Still, passing White House review is just an early step in this process, but a good step nonetheless. Obviously the Obama administration is moving closer to efficiently and productively regulating carbon dioxide emissions, but how exactly regulation will take place and what industries will be most affected has yet to be covered. Surely though, cars and power plants will be at the top of the list in terms of seeing drastic change, especially since “coal-fired power plants alone account for 40 percent of emissions.” To learn more about the Supreme Court rulings and what next steps are being taken check out more of what writer Kate Sheppard has to say over at Grist.
As for the actual health problems that are relevant here, the EPA is looking at six major emissions. As H. Josef Hebert of the Associated Press says in his article, besides the obvious, carbon dioxide-the main product of burning fossil fuels-scientists believe methane (CH4), nitrous oxide (N2O), hydroflourocarbons (HFCs), perfluorocarbons (PFCs), and sulfur hexafluoride (SF6) to be the most dangerous. Directly, such emissions can create devastating results. Andrei Tchernitchin, secretary of the Chilean Medical Association's Health Commission, supports that in Chile, "Santiago's air pollution is causing not only acute respiratory infections and an increase in premature mortality due to cardiovascular or pulmonary disease, but in the long term also chronic diseases such as lung cancer and persistent impairment of immune function hormone regulation." Read more about what Tchernitchin has to say here.

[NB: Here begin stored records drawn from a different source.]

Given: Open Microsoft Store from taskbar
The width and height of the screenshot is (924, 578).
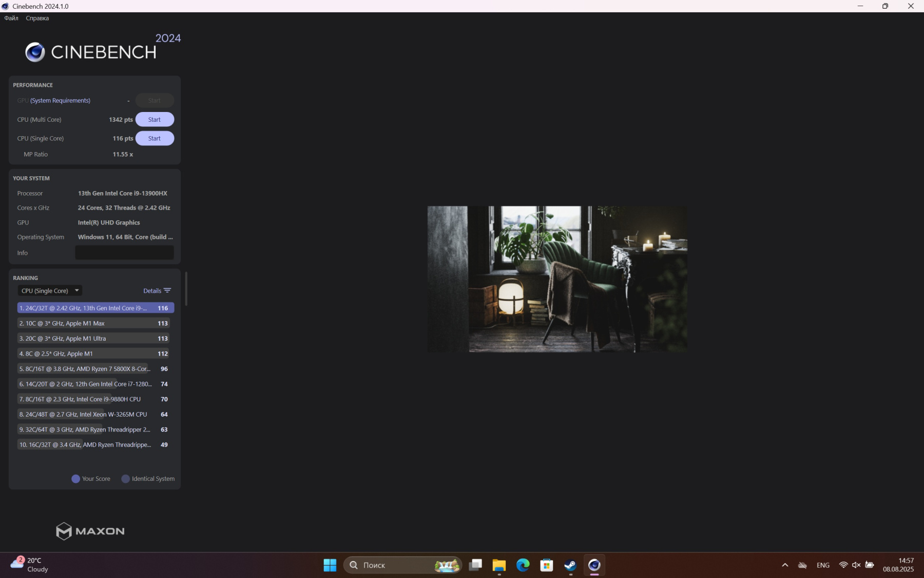Looking at the screenshot, I should 547,565.
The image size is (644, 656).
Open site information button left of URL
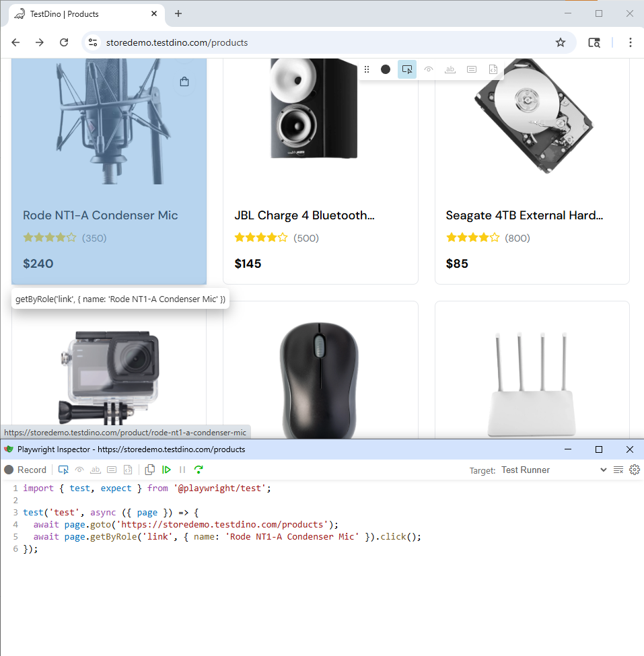coord(93,42)
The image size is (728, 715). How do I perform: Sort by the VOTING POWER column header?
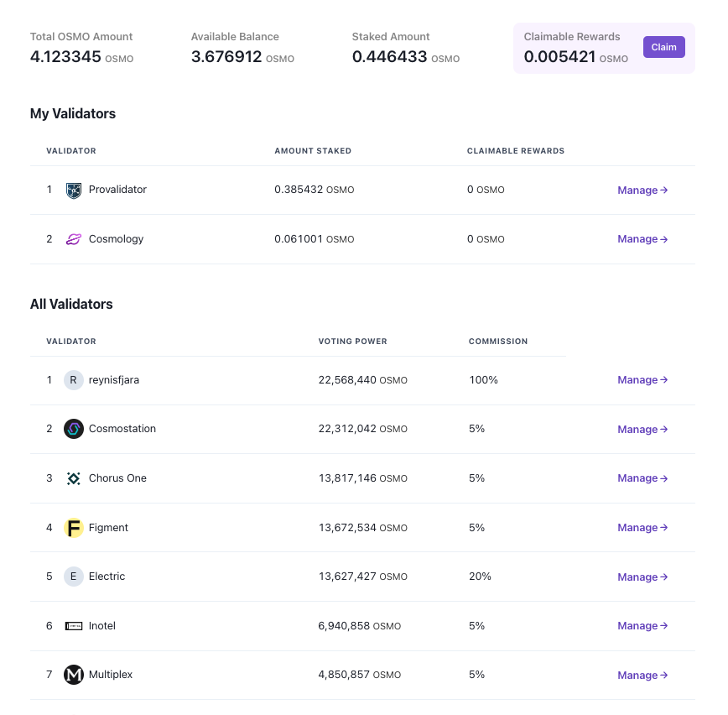[352, 342]
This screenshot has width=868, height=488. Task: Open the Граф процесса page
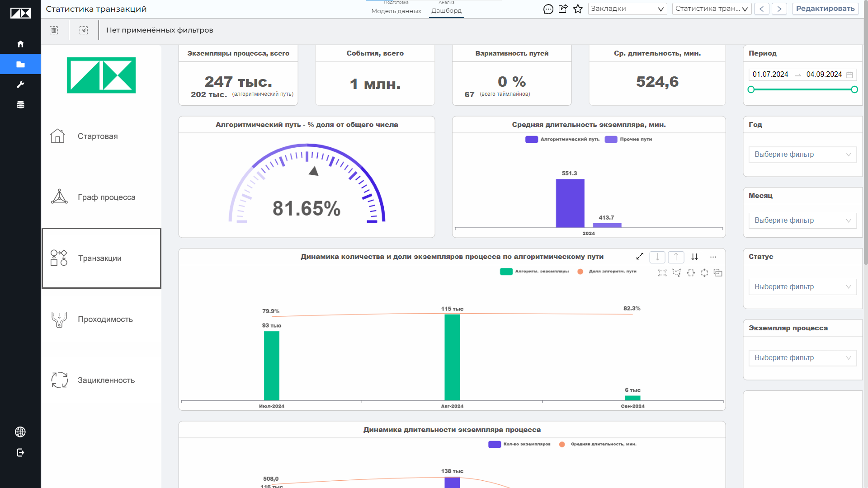101,197
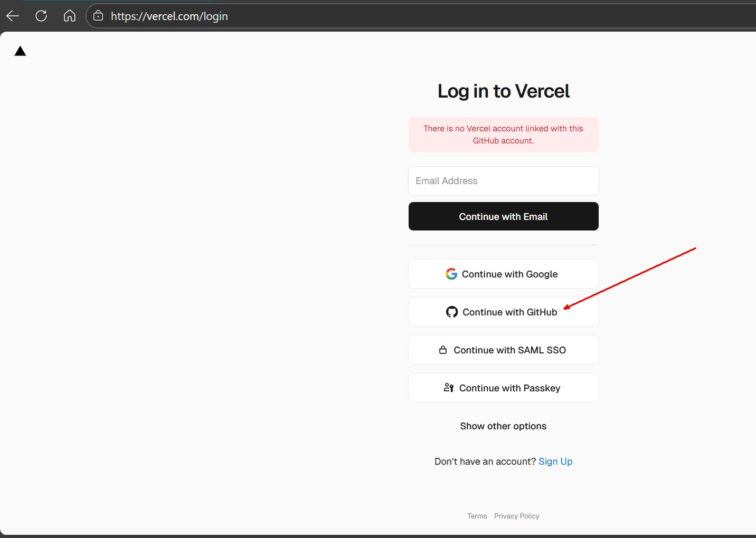The height and width of the screenshot is (538, 756).
Task: Click into the Email Address field
Action: 503,181
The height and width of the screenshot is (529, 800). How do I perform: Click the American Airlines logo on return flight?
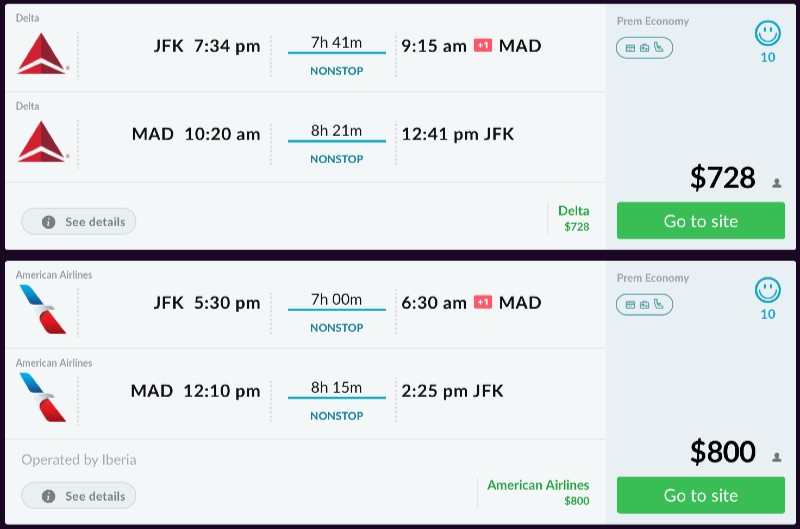click(42, 397)
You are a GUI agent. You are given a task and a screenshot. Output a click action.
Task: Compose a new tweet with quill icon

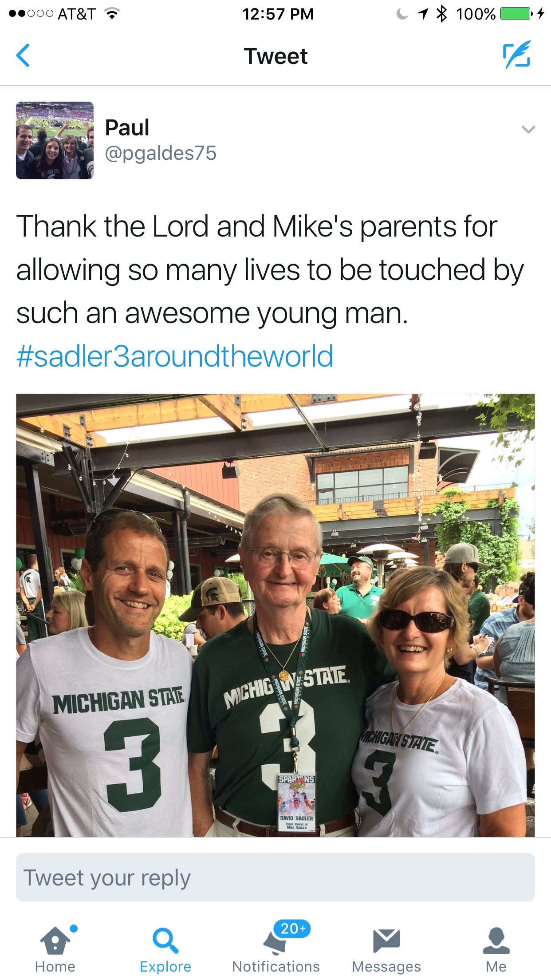click(517, 55)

On a broader level, the World Health Organization believes these emissions to affect the public health in the following ways:
-More variable precipitation patterns are likely to compromise the supply of freshwater, increasing risks of water-borne disease.
-Rising temperatures and variable precipitation are likely to decrease the production of staple foods in many of the poorest regions, increasing risks of malnutrition.
-Rising sea levels increase the risk of coastal flooding, and may necessitate population displacement. More than half of the world's population now lives within 60km of the sea. Some of the most vulnerable regions are the Nile delta in Egypt, the Ganges-Brahmaputra delta in Bangladesh, and many small islands, such as the Maldives, the Marshall Islands and Tuvalu.
-Changes in climate are likely to lengthen the transmission seasons of important vector-borne diseases, and to alter their geographic range, potentially bringing them to regions that lack population immunity and/or a strong public health infrastructure.